The results of the analysis of the Drell-Yan process using CMS open data for 2015 are presented. The dataset corresponds to an integrated luminosity of 2.64 fb-1 at a center-of-mass energy of 13 TeV. The differential cross section of the Drell-Yan process and the kinematic properties of the muon pair were calculated.
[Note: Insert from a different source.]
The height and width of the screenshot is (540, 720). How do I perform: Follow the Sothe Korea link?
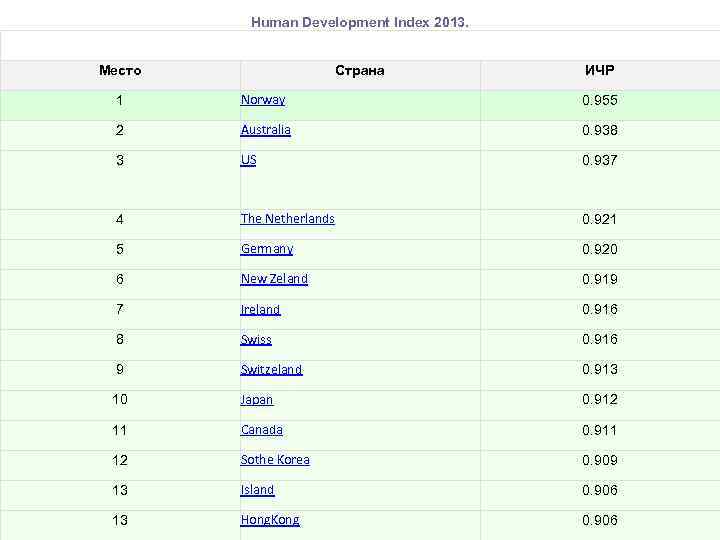(275, 460)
SEARCH FOR DARK MATTER PARTICLES PREDICTED BY THE SCALAR PORTAL MODEL WITH A TWO-DOUBLET EXPANSION OF THE HIGGS SECTOR AND ONE EXTRA SINGLET
Maria Savina (BLTP), Kirill Slizhevskii, Sergei Shmatov

The CMS experiment at the LHC investigates the possibility of physics beyond the Standard Model. To search for candidates for dark matter (DM) particles, Z boson events with a large missing transverse momentum in the final state are used. The analysis is based on data at a center-of-mass energy of 13 TeV collected during CMS RUN2, which corresponds to an integrated luminosity of 137 fb-1. The results of the analysis enabled to constrain the parameters of simplified DM models with vector, axial-vector, scalar, pseudoscalar mediators and a two-doublet Higgs model (2HDM+a) with an additional pseudoscalar mediator. We present a simulation of signal processes for 2HDM+S/a performed using the MadGraph5 and Pythia8 generators, which are used in the analysis of CMS RUN3 data with an energy of 13.6 TeV.